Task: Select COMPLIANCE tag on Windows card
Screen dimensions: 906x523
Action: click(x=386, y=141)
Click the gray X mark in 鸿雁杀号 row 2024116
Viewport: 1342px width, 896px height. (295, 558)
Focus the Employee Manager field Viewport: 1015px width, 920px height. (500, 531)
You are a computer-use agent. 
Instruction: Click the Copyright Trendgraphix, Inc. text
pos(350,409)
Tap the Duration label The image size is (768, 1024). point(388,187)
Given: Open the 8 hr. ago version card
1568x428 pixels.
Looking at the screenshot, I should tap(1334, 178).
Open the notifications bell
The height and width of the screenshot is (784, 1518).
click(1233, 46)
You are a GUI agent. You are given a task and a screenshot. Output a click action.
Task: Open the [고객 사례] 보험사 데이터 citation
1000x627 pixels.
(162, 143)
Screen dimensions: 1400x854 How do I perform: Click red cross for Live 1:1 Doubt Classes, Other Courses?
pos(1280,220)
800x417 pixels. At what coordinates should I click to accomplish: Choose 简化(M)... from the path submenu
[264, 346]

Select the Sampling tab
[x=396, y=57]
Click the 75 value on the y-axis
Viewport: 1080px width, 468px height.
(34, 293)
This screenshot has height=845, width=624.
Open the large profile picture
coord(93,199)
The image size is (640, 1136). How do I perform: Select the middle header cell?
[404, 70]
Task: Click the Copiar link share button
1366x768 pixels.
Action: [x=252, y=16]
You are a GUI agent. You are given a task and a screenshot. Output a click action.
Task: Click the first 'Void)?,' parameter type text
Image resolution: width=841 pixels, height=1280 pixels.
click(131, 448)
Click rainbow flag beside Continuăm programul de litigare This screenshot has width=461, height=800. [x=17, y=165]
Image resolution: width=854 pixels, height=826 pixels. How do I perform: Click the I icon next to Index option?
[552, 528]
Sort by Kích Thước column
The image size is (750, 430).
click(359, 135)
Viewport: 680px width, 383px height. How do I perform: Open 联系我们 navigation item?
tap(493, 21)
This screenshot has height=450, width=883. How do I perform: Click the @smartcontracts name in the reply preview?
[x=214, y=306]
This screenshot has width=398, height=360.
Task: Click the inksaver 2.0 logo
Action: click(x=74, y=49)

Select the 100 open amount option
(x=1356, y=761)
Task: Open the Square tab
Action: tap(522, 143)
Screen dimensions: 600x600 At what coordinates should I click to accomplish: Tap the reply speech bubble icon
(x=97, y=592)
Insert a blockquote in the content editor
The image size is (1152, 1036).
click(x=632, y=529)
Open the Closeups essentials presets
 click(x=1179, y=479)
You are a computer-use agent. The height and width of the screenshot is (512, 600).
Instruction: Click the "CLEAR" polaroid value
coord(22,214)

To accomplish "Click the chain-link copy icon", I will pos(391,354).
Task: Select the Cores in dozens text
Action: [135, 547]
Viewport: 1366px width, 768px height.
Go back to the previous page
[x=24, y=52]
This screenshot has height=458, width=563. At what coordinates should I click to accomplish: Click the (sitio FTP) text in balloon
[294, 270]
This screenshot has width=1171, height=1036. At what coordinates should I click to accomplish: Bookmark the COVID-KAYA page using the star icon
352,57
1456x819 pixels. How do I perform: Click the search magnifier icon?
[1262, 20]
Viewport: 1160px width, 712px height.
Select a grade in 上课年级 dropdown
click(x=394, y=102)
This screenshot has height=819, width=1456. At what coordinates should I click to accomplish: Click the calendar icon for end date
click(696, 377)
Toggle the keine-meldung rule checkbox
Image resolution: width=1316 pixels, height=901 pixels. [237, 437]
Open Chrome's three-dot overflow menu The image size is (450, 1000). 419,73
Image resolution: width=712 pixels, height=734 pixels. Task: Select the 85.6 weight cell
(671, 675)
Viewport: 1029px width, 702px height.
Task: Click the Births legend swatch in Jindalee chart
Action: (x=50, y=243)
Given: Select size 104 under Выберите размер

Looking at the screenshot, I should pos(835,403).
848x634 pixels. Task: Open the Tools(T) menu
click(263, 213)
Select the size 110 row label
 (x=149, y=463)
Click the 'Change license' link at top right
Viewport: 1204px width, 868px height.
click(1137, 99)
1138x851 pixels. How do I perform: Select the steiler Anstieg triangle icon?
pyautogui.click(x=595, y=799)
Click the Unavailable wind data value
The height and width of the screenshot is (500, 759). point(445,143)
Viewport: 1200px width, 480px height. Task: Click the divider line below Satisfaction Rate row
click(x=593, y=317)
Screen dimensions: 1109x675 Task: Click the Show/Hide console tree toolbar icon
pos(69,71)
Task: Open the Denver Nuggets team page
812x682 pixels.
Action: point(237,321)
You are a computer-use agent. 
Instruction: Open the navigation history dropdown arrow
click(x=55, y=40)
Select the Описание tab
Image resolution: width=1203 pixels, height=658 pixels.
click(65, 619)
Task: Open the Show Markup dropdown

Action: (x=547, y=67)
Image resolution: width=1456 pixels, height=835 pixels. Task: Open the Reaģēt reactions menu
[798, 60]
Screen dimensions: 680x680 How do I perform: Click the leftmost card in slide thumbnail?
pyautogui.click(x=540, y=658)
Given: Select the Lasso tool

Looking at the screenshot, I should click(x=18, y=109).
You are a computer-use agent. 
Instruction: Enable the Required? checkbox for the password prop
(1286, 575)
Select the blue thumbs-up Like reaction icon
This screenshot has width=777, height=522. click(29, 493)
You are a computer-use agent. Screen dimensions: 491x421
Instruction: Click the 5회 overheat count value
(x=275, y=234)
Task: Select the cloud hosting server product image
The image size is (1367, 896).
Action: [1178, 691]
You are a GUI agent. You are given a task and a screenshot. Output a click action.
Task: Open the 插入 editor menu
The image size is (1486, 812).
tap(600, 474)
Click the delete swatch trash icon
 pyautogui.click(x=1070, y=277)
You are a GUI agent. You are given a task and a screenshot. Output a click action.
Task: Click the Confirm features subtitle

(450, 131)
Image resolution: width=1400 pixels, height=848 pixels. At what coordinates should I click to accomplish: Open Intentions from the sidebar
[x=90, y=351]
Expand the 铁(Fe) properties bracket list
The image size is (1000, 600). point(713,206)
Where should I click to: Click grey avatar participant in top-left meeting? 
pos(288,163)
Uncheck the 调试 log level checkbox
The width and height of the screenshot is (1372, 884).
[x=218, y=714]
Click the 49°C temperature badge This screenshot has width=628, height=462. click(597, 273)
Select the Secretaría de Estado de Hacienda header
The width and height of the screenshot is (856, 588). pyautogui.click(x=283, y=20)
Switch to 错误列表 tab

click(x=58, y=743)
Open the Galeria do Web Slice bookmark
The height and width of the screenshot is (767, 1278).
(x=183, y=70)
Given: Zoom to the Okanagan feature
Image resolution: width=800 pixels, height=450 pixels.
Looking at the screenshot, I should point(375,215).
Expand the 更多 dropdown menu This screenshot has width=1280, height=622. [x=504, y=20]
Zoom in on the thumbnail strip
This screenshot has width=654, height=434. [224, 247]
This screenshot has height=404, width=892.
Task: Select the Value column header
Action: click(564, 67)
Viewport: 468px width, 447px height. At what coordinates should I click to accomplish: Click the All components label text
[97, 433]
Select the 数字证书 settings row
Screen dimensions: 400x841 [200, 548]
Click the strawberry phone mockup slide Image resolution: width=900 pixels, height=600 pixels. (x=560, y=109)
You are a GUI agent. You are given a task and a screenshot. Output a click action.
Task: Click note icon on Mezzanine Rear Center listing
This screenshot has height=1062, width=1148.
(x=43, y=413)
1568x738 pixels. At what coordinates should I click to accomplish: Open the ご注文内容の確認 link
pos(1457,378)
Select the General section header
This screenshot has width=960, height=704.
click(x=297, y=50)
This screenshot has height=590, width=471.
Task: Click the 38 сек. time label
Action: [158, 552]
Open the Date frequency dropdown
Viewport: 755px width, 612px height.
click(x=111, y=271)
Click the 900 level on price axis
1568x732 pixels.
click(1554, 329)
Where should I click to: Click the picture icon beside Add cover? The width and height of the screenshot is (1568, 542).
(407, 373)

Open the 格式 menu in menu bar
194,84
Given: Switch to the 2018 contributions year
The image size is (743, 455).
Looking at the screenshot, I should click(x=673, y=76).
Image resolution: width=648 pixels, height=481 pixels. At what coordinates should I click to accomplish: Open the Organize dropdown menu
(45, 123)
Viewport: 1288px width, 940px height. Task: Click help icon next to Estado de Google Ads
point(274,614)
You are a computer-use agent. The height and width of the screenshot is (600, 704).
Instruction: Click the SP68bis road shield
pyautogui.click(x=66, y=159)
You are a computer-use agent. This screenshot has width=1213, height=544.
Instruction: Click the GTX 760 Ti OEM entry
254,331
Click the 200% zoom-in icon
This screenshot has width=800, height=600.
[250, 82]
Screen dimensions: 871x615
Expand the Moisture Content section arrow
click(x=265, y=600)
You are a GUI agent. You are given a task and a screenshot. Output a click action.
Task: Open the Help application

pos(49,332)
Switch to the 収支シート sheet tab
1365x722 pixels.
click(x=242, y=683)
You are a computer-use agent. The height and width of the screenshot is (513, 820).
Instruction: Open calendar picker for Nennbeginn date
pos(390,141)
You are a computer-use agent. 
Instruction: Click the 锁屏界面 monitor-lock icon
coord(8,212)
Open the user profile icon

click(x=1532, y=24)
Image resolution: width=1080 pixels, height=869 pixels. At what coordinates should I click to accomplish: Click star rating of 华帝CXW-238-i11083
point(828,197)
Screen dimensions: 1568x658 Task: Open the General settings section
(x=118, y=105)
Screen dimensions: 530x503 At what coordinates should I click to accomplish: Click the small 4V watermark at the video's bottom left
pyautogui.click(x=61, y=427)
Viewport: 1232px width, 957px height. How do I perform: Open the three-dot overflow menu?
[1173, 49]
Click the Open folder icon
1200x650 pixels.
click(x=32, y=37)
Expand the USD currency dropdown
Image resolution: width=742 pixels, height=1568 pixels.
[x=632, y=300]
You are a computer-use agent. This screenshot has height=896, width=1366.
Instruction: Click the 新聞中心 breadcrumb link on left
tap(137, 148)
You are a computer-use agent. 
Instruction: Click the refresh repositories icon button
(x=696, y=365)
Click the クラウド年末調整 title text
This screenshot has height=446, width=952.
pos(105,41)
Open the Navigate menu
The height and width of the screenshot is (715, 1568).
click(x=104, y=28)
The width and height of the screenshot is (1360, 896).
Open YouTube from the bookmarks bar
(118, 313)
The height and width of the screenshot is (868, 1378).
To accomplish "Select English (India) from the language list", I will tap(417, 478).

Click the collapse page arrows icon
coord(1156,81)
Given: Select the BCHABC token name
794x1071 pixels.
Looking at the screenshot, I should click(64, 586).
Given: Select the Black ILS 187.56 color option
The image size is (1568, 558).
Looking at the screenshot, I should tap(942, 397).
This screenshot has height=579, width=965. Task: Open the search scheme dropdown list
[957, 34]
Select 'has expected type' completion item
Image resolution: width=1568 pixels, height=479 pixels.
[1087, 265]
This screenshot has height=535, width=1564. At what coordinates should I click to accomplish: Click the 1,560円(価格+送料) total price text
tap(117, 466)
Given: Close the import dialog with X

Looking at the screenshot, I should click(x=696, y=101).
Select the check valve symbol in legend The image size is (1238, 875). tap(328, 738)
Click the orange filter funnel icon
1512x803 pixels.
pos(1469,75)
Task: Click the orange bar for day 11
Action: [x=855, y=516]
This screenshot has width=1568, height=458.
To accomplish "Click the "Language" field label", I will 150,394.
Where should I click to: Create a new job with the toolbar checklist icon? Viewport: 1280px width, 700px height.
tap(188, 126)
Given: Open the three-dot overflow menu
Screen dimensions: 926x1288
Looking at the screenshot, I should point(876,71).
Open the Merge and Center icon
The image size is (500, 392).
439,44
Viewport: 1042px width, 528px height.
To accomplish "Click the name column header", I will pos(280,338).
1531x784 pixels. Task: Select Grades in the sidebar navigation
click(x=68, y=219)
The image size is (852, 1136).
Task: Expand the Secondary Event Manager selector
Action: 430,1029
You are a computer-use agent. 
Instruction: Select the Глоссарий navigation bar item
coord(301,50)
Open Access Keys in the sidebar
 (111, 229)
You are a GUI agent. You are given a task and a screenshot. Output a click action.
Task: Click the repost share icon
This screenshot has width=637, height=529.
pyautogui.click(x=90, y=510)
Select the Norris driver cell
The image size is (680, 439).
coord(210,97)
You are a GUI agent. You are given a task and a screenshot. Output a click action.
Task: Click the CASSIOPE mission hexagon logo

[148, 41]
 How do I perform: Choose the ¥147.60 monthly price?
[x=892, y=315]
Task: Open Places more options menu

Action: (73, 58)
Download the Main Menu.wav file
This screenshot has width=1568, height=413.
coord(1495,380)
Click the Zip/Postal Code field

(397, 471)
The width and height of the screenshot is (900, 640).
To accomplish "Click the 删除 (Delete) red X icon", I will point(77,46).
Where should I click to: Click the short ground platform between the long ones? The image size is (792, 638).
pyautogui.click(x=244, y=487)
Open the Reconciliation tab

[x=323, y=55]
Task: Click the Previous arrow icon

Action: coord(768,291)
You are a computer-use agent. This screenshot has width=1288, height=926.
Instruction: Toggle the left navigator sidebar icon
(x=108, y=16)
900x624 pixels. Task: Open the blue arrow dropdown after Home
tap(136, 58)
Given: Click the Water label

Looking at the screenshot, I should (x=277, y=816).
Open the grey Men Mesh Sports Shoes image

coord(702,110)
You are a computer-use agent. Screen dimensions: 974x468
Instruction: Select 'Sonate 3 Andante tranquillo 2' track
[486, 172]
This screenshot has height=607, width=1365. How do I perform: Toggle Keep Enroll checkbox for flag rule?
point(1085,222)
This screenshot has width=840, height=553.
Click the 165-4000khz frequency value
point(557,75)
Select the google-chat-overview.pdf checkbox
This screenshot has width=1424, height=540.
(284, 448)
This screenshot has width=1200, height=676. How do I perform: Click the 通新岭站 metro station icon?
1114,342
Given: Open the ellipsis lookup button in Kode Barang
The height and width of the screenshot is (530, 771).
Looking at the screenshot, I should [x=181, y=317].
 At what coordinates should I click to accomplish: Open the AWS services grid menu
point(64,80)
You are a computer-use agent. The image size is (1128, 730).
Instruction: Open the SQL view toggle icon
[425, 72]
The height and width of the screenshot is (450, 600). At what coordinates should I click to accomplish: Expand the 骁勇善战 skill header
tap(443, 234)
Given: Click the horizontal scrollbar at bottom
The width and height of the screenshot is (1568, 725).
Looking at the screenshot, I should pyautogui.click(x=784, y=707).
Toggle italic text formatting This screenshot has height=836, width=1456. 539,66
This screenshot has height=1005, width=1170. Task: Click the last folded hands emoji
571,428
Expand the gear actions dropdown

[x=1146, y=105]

====

* [Brief]: Retype the rows that run from the line containing "Viewport: 680px width, 383px" through the line containing "click(x=394, y=102)", both included, exactly as they appear.

* [The answer]:
Viewport: 680px width, 383px height. How do I perform: Open 联系我们 navigation item?
tap(493, 21)
This screenshot has height=450, width=883. How do I perform: Click the @smartcontracts name in the reply preview?
[x=214, y=306]
This screenshot has width=398, height=360.
Task: Click the inksaver 2.0 logo
Action: click(x=74, y=49)

Select the 100 open amount option
(x=1356, y=761)
Task: Open the Square tab
Action: tap(522, 143)
Screen dimensions: 600x600 At what coordinates should I click to accomplish: Tap the reply speech bubble icon
(x=97, y=592)
Insert a blockquote in the content editor
The image size is (1152, 1036).
click(x=632, y=529)
Open the Closeups essentials presets
 click(x=1179, y=479)
You are a computer-use agent. The height and width of the screenshot is (512, 600).
Instruction: Click the "CLEAR" polaroid value
coord(22,214)

To accomplish "Click the chain-link copy icon", I will pos(391,354).
Task: Select the Cores in dozens text
Action: [135, 547]
Viewport: 1366px width, 768px height.
Go back to the previous page
[x=24, y=52]
This screenshot has height=458, width=563. At what coordinates should I click to accomplish: Click the (sitio FTP) text in balloon
[294, 270]
This screenshot has width=1171, height=1036. At what coordinates should I click to accomplish: Bookmark the COVID-KAYA page using the star icon
352,57
1456x819 pixels. How do I perform: Click the search magnifier icon?
[1262, 20]
Viewport: 1160px width, 712px height.
Select a grade in 上课年级 dropdown
click(x=394, y=102)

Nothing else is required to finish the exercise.